The architect must provide adequate space around equipment and ducts, separate noisy mechanical rooms from sensitive areas and design tight room envelopes where pressure relationships matter.
The mechanical engineer develops written specifications and detailed drawings with control strategies and sequences of operation. “There is no substitute for a well-written specification and set of drawings,” he says.
The general contractor or construction manager controls time. Ratley says they must carve out a real window for TAB “before the equipment/furniture is installed.”
Mechanical, sheet metal, plumbing and electrical contractors have straightforward but critical assignments: install equipment so it is accessible, start and prove it out, purge air from hydronic systems, open and verify dampers, and check fan and pump rotation. Some fans, Ratley says, will appear to be moving air even when they are wired backwards, but only at half the expected volume.
The controls contractor must deliver a functioning building automation system, then “provide TAB with access to controls and make changes to the system as needed.”
TAB technicians stand at the end of that line. They review drawings and specifications, flag missing balancing valves or dampers, and then, once systems run, measure and adjust until the flows in the field align with the engineer’s numbers.
Technicians rely on instruments such as flow hoods, digital meters and pressure sensors to collect data at diffusers, grilles, coils and pumps. SMACNA has recently updated its own TAB Procedural Guide, an 118-page standard that outlines detailed methods for air and water systems and provides sample report forms.
But the neatness of the procedure often collides with job site realities. Projects have fixed completion windows. Components arrive late. Hydronic systems trap air. Fire alarm testing shuts down air handlers. Floors get sealed before diffusers can be accessed. Each of these, Ratley warns, restricts what TAB can accomplish within the allotted time.
Some TAB projects Ratley showcased were healthcare facilities, where air changes and pressure relationships can be matters of life and safety.
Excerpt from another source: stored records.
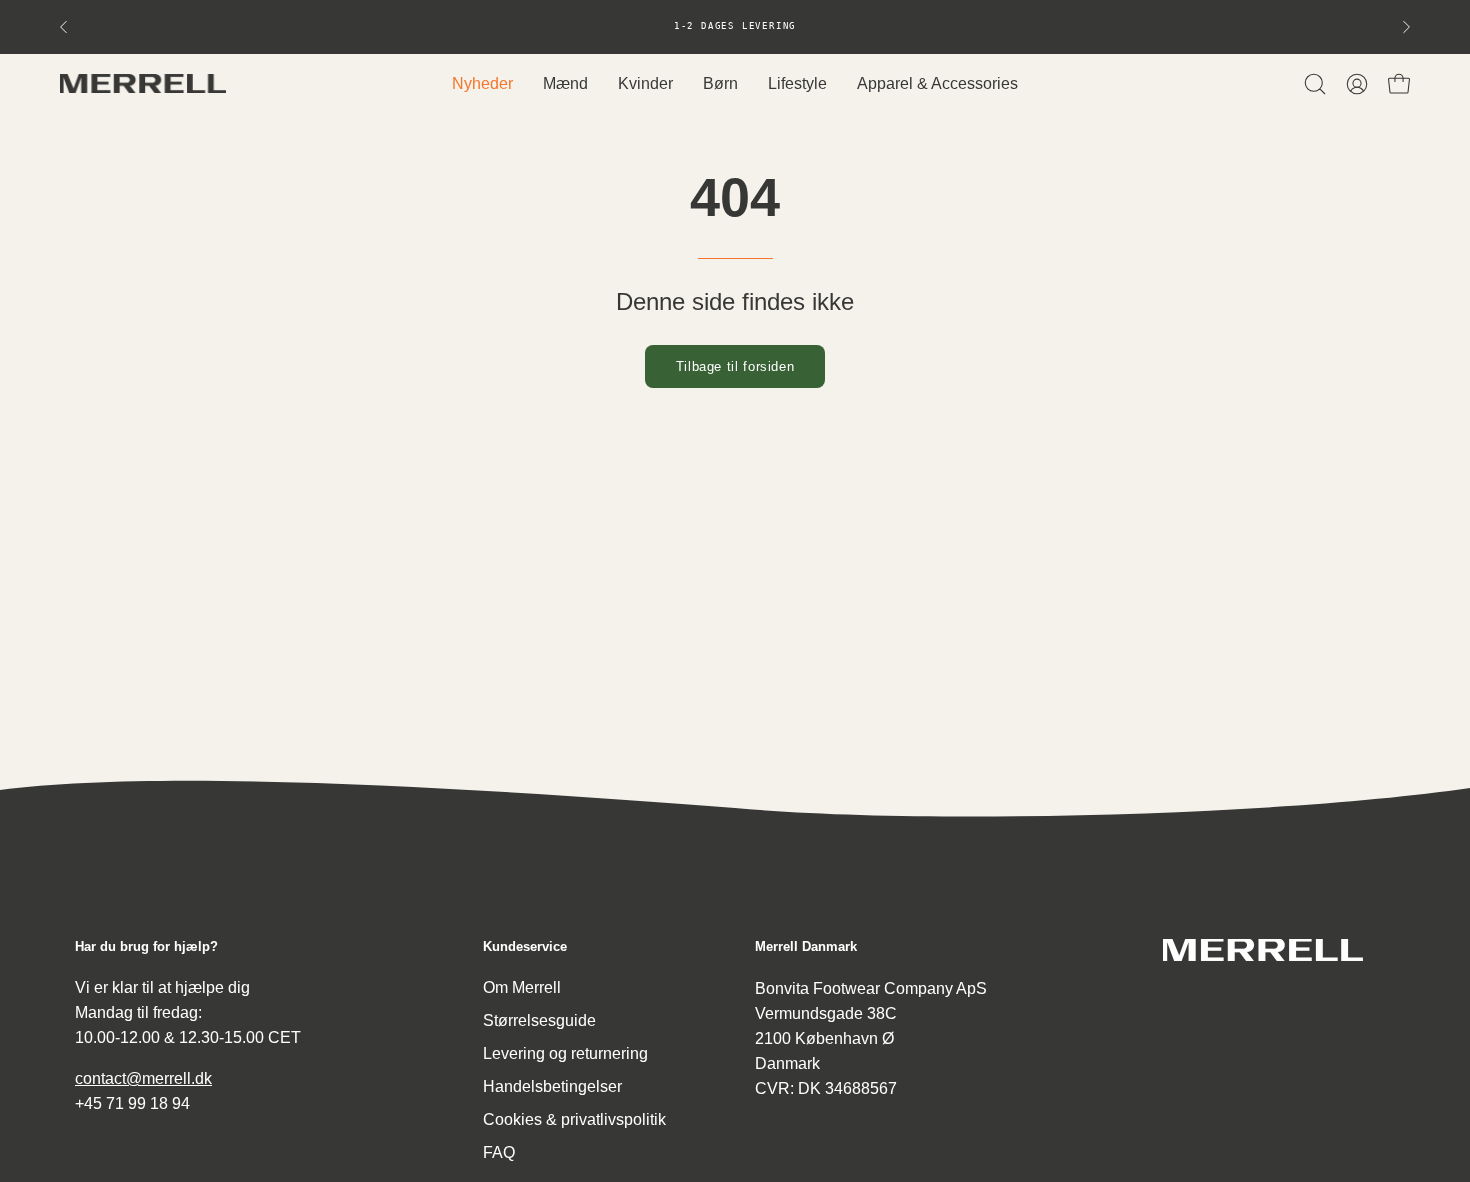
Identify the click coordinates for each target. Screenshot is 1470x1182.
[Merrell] (145, 83)
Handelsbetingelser (552, 1086)
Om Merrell (522, 987)
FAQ (499, 1152)
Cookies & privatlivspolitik (574, 1119)
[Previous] (64, 27)
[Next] (1406, 27)
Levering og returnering (565, 1053)
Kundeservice (525, 946)
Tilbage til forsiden (735, 366)
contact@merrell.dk (143, 1078)
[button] (1315, 84)
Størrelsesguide (539, 1020)
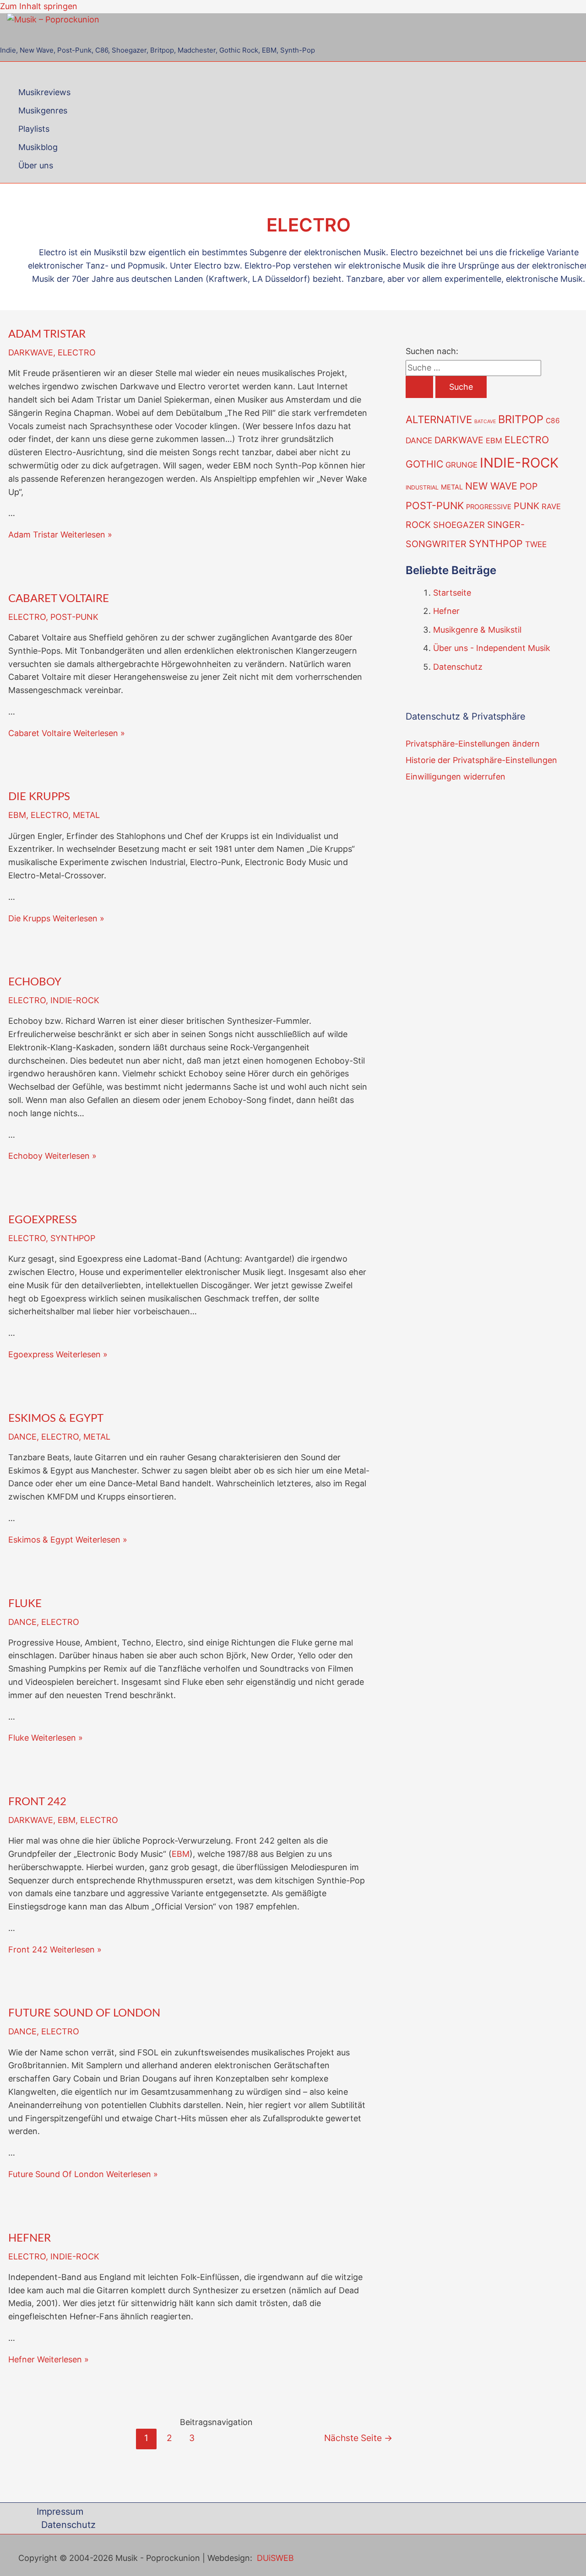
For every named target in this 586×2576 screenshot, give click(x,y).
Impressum (60, 2511)
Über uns (35, 165)
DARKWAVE (30, 352)
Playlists (33, 129)
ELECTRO (77, 352)
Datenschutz (458, 667)
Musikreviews (44, 92)
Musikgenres (42, 110)
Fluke (25, 1603)
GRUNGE (461, 464)
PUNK (526, 505)
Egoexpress (42, 1220)
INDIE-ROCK (74, 1000)
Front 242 (37, 1801)
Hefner (29, 2238)
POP (528, 486)
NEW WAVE (491, 486)
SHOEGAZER (459, 525)
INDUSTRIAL (422, 487)
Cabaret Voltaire (58, 598)
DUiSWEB (275, 2558)
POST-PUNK (74, 617)
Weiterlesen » (60, 534)
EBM (17, 815)
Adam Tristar (47, 334)
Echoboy (34, 982)
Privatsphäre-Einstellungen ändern (473, 743)
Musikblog (38, 147)
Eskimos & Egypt (55, 1418)
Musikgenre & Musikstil (477, 630)
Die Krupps (39, 796)
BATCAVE (485, 422)
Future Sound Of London (84, 2013)
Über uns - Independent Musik (491, 648)
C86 (553, 420)
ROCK (418, 524)
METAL (86, 815)
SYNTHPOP (72, 1238)
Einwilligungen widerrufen (455, 776)
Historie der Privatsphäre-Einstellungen (481, 760)
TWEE (536, 544)
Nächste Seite (358, 2437)
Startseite (452, 592)
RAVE (551, 506)
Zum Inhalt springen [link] (38, 6)
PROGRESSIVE (488, 507)
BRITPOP (520, 419)
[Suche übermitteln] (419, 387)
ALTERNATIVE (439, 419)
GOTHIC (424, 464)
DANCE (22, 1436)
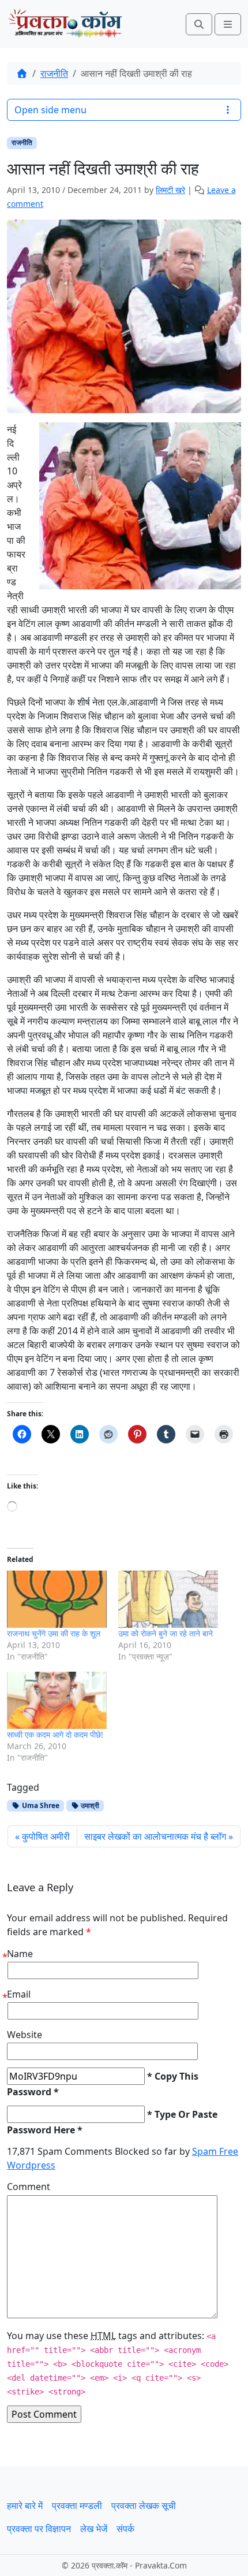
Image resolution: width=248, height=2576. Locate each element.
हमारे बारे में (25, 2505)
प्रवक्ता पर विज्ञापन (39, 2528)
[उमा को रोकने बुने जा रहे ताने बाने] (168, 1599)
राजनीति (54, 73)
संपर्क (125, 2528)
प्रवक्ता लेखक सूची (143, 2505)
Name (20, 1953)
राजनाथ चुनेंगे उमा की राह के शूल (53, 1633)
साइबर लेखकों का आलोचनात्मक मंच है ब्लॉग (155, 1836)
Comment (28, 2186)
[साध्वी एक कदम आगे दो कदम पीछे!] (57, 1700)
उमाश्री (89, 1805)
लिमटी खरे (170, 189)
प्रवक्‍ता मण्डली (77, 2505)
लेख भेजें (93, 2528)
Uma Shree (39, 1805)
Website (24, 2034)
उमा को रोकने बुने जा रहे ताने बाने (165, 1633)
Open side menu (50, 109)
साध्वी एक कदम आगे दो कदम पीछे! (55, 1734)
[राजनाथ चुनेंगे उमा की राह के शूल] (57, 1599)
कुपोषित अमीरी (46, 1836)
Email (19, 1994)
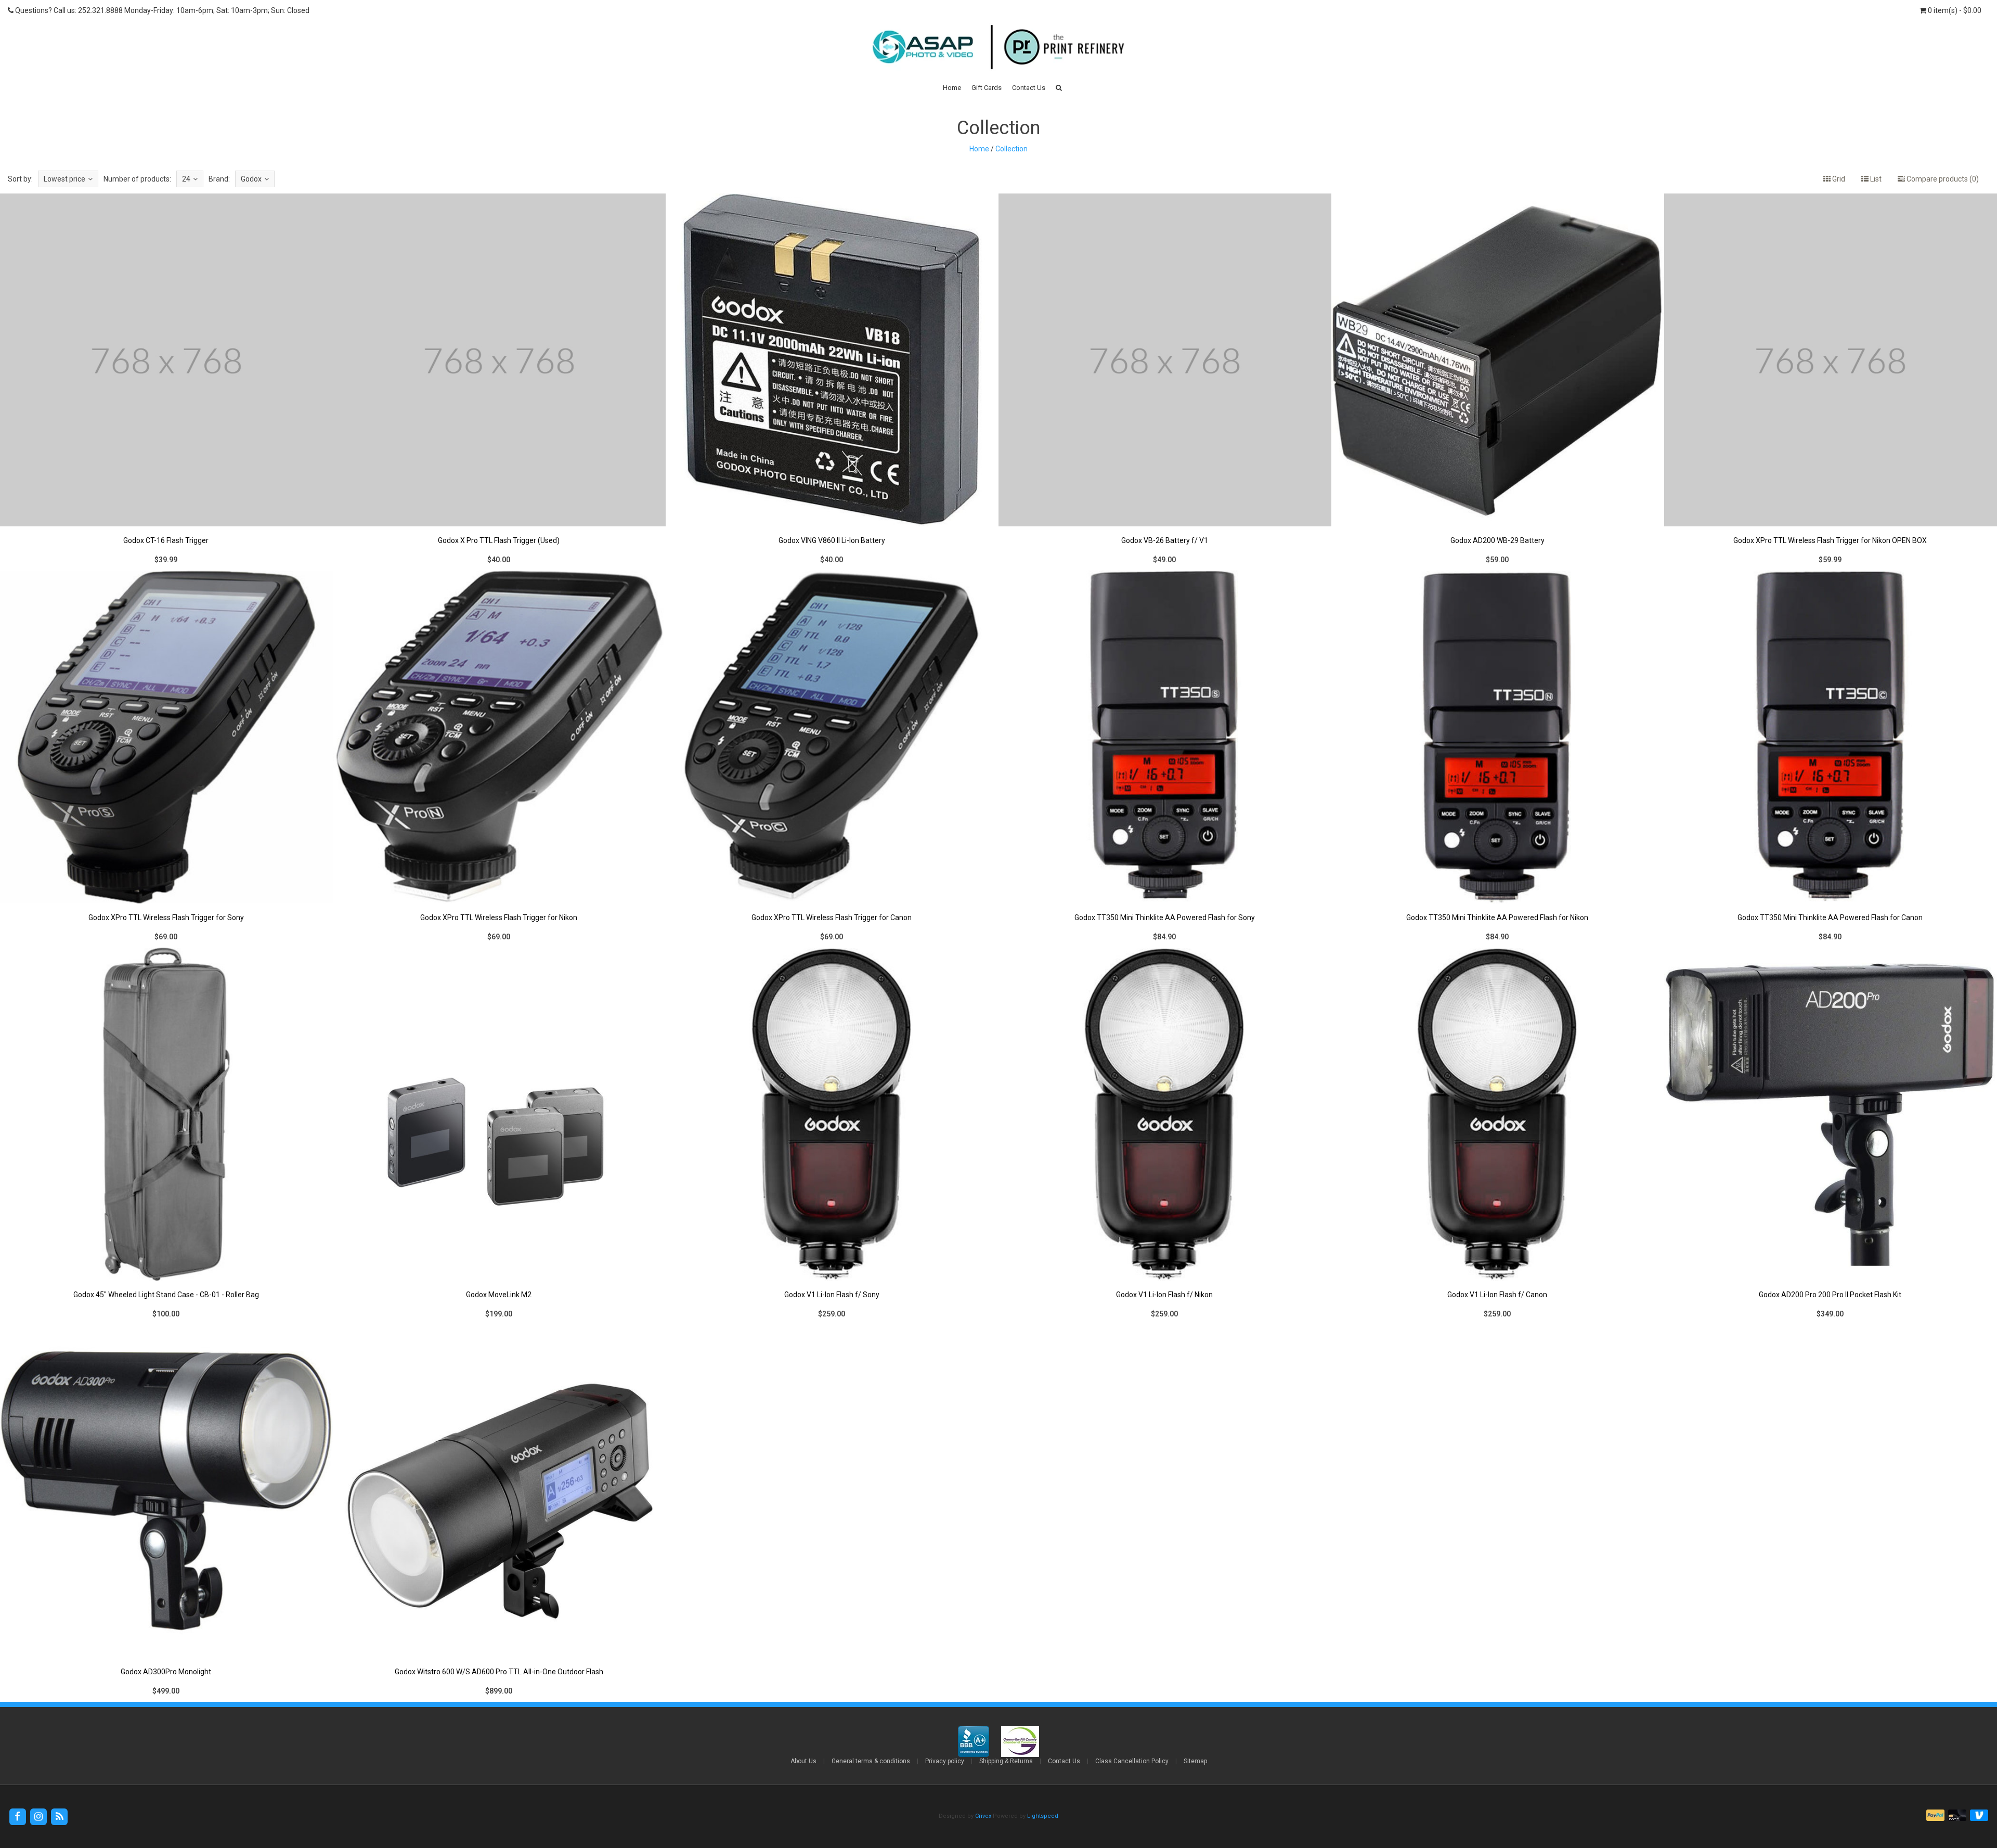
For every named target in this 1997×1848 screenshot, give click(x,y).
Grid (1838, 179)
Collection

Agencies, including the Centers for Medicare and Medicaid Services, the National Fire Protection Association, the Facility Guidelines Institute and The Joint Commission, exert pressure on hospitals to meet stringent HVAC standards.
In sterile processing departments, for example, guidelines spell out minimum air changes per hour, temperature and humidity ranges, and whether decontamination rooms must be positively or negatively pressurized relative to adjacent spaces.
When those requirements are not met, TAB teams are often the first to see why. Ratley documents holes above ceilings in supposedly tight rooms, security grilles punched into “pressure sensitive” spaces, clogged measurement devices, years of dirt compacted into coils, blocked duct sensors, and flex duct connections that have worked loose. In one image, a damper actuator spins freely on a loose mount instead of turning the blade it is supposed to control. In another, biological growth creeps across drain pans and duct liners, undermining both cleanliness and humidity control.
When owners, designers and contractors treat TAB as an integral part of the project — rather than a last minute hurdle — it is a friend. It becomes a system where every instrument plays in tune, and the people inside never hear the noise that might have been.